Being admitted to the hospital is traumatic for the patient and the family. Patrick's experience is how families should get information.

Information saves sanity

When Patrick was 40 years old, he had a normal E.K.G. An E.K.G. or E.C.G. are abbreviations for an electrocardiogram. This test measures the electrical activity in the heart and can determine if the heart has been damaged.

Two years later he went to the doctor complaining of chest pain. The doctor did an E.K.G. in his office and told Patrick he had to go to the hospital immediately for further tests.

Patrick was admitted to the hospital. He and his family were frightened because Patrick's father also had experienced chest pain and had to undergo coronary artery bypass surgery. They knew that having a family member with heart disease put Patrick at higher risk of also having heart problems. Patrick and his family were very stressed from worry.

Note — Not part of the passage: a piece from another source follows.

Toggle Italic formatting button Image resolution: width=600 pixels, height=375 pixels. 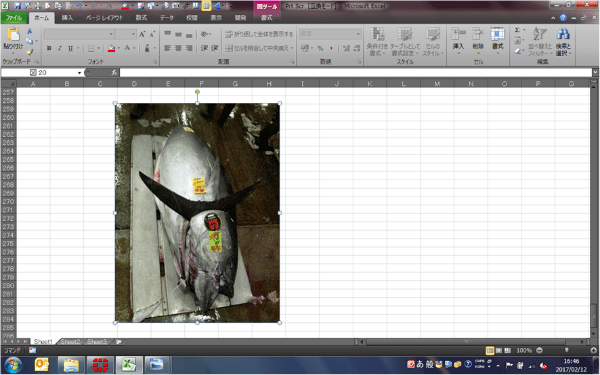pos(60,48)
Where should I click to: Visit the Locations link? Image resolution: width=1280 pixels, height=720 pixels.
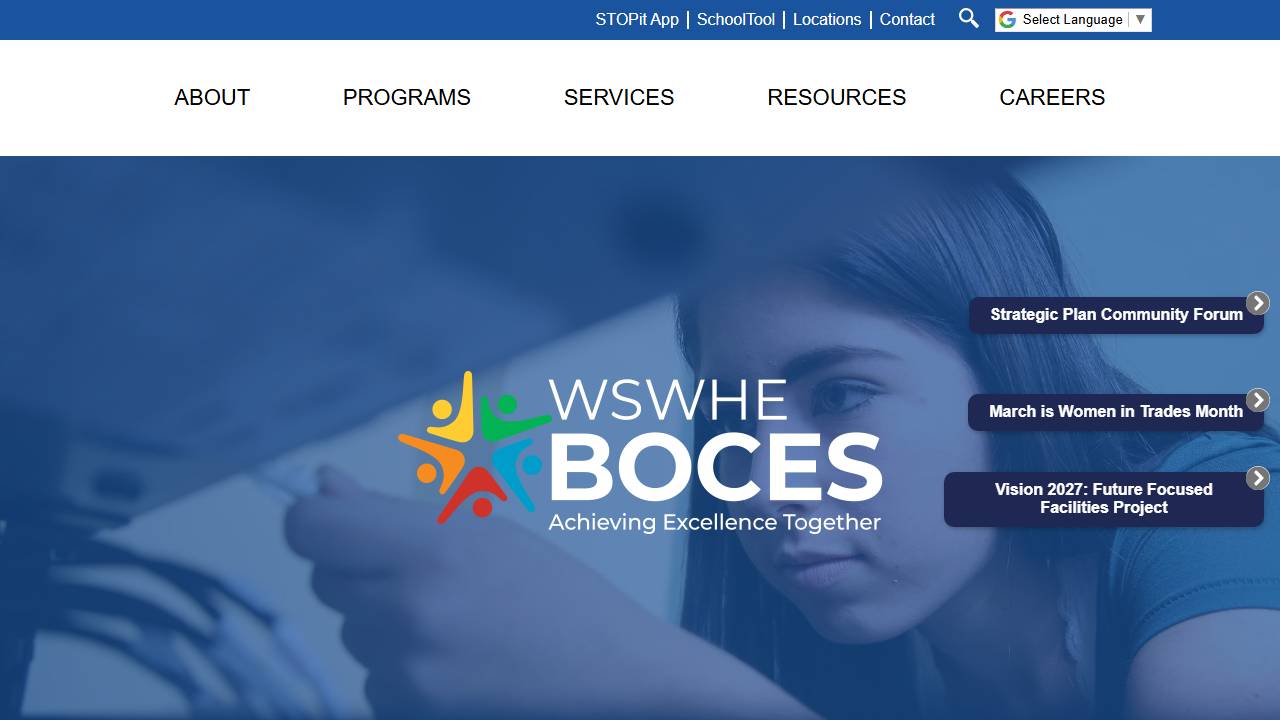pyautogui.click(x=827, y=19)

A cardiologist was directing his care but his general practitioner also visited. These doctors explained every test and kept the family updated about the results. They spoke to the family every day, keeping them informed every step of the way. The daily updates were reassuring to Patrick and his family, and helped ease their distress. It turned out that he did not have a heart attack after all. Instead, a virus had settled around his heart, causing a condition known as pericarditis. Patrick was discharged to home in four days.


Patrick's situation illustrates the ideal way to keep patients informed. You have a right to be updated on a regular basis. Ask your doctor how often he/she will be talking to you about your care. Answers to the following questions will help you understand their plan for you:

  • Why am I in the hospital, what do you want to accomplish?
  • How long will I be in the hospital?
  • Who decides what tests I will have?
  • Will you explain the tests and the results to me?
  • Will you update me daily about the test results and my health?